Creating source to source translator

I want to know that what are the strategies to create a source to source translator i.e creating translation from one high level language to another. The two ways that come into my mind are
1- Changing syntax tree of one language to other language syntax tree
2- Changing it to intermediate language and then converting that to other high level language
My question is that is it possible to do the conversion using both strategies and which is more feasible to do, can anyone give some refernces to any theory or implementation done by some converter like any of above methods. And is there any standard xml based intermediate language, i know that xmlvm uses xml as intermediate language but it does not provide any proper specification of the intermediate language.

Any compiler is, roughly, a source-to-source translator. Target language can be an assembly language (or directly a binary machine code language), or C, or whatever high level language you fancy. So, the general compilers theory is applicable.
And just as a word of advice - one intermediate language is normally not nearly enough. Use more. Use dozens of intermediate languages, each different from a previous one in just one tiny aspect. This way any language-to-language translation is nothing but trivial.
Another word of advice (anticipating downvotes here) - stay away from XML, especially as a representation for ASTs.

I would look at LLVM, which can do source to source. Although the output isn't pretty, it might provide some good ideas.

The converters are usually based on constructing the semantic tree of one program and then re-shaping it to the target PL. As an example, take a look at C# to Java convertor.
The second approach is also possible, but the organization of your code may change completely after conversion. So, it is better to keep the intermediate common structure (IL, ST, etc), as high level as possible.

Try Clang! It is powerful for source-to-source translation. As of now it fully supports C, C++, Objective C and Objective C++.
You may also want to look at ROSE compiler infrastructure.

is it possible to markup all programming languages under object oriented paradigm using a common markup schema?

i have planned to develop a tool that converts a program written in a programming language (eg: Java) to a common markup language (eg: XML) and that markup code is converted to another language (eg: C#).
in simple words, it is a programming language converter that converts program written in one language to another language.
i think it is possible but i don know where to start. i wanna know the possibilities to do so and information about some existing system.

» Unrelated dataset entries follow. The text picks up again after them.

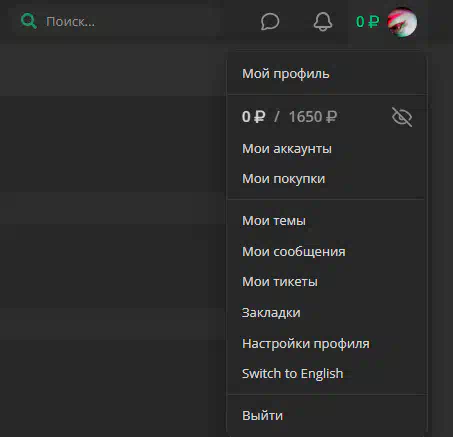The width and height of the screenshot is (453, 437).
Task: Click the user avatar picture
Action: [402, 22]
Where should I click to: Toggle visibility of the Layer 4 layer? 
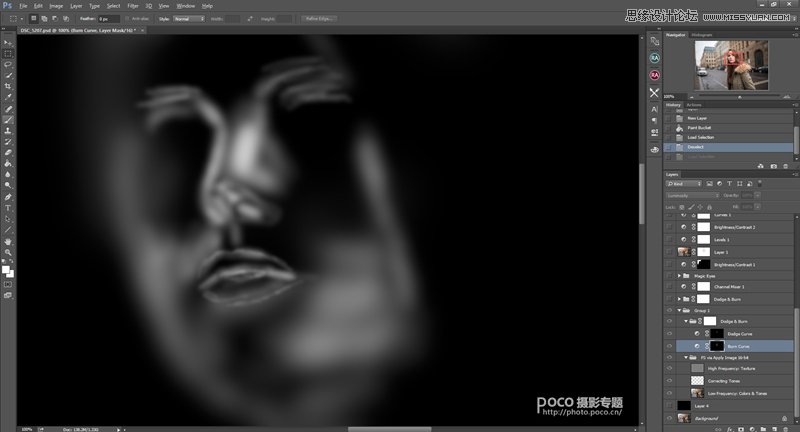[671, 405]
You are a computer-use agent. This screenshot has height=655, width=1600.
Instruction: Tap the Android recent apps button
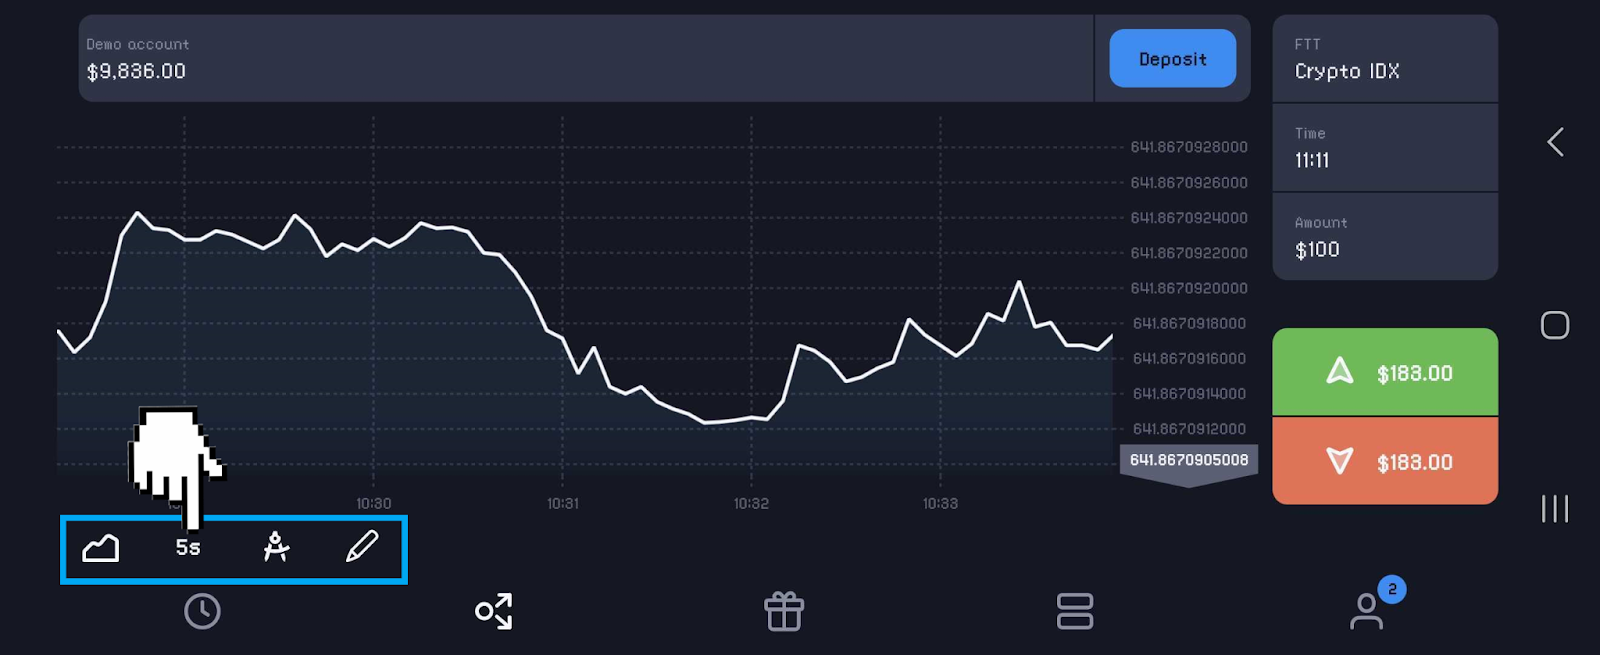coord(1555,508)
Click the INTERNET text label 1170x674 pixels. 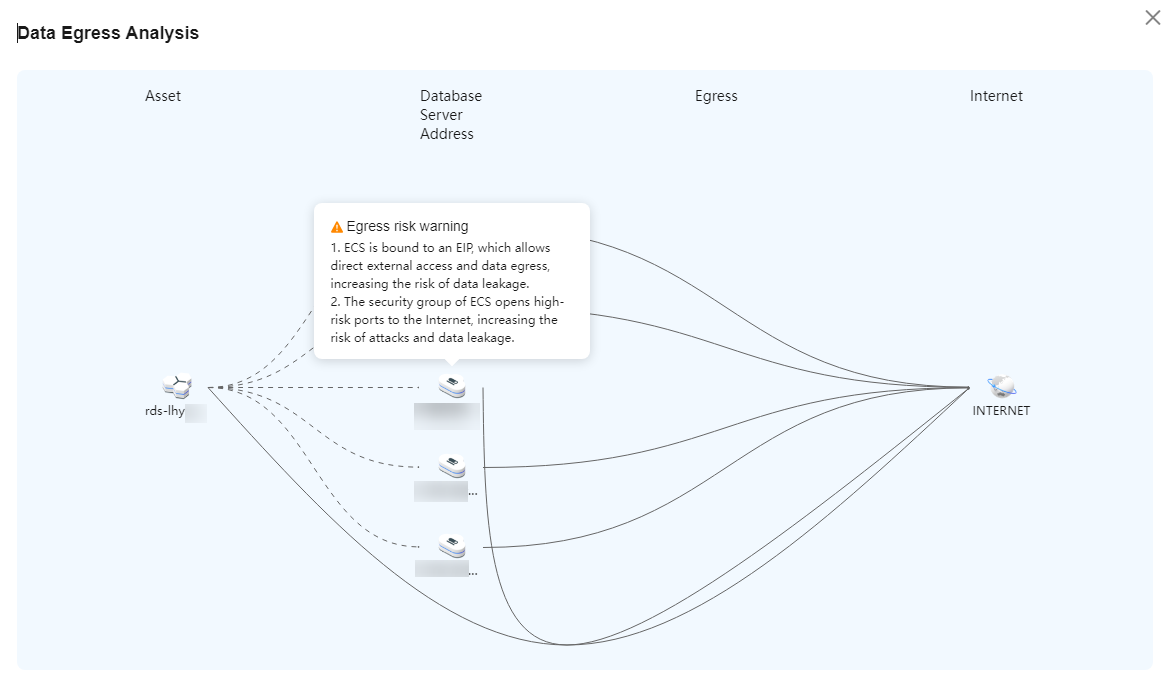[x=1001, y=411]
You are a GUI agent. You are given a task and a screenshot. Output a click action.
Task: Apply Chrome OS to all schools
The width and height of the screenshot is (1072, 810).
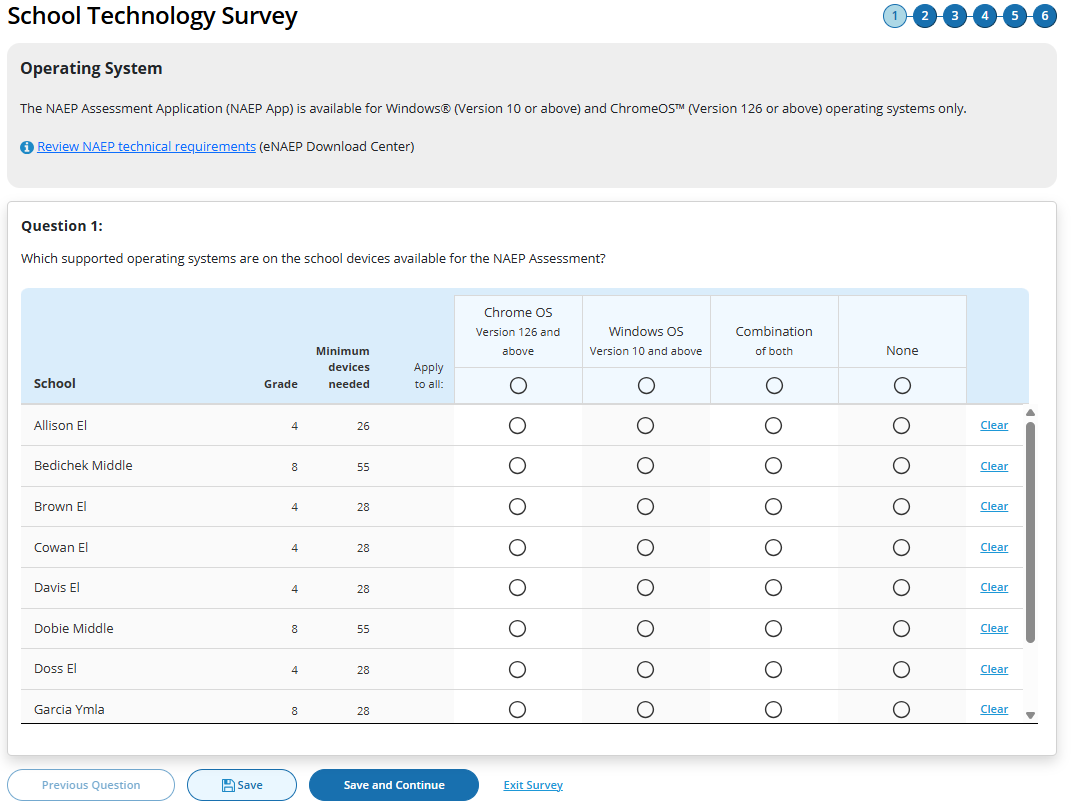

What you are trying to do is extremely hard, but if you want to know what you are up for I've listed the steps you need to follow below:
First the hard bit:
First you obtain or derive an operational semantics for your source and target languages.
Then you enhance the semantics to capture your source and target memory models.
Then you need to unify the two enhanced-semantics within a common operational model.
Then you need to define a mapping from your source languages onto the common operational model.
Then you need to define a mapping from your operational model to your target language
Step 4, as you pointed out in your question, is trivial.
Step 1 is difficult, as most languages do not have sufficiently formal semantics specified; but I recommend checking out http://lucacardelli.name/TheoryOfObjects.html as this is the best starting point for building a traditional OO semantics.
Step 2 is almost certainly impossible in general, but may be merely obscenely difficult if you are willing to sacrifice some efficiency.
Step 3 will depend on how clean the result of step 1 turned out, but is going to be anything from delicate and tricky to impossible.
Step 5 is not going to be trivial, it is effectively writing a compiler.
Ultimately, what you propose to do is impossible in general, due to the difficulties inherited in steps 1 and 2. However it should be difficult, but doable, if you are willing to: severely restrict the source language constructs supported; pretty much forget handling threads correctly; and pick two languages with sufficiently similar semantics (ie. Java and C# are ok, but C++ and anything-else is not).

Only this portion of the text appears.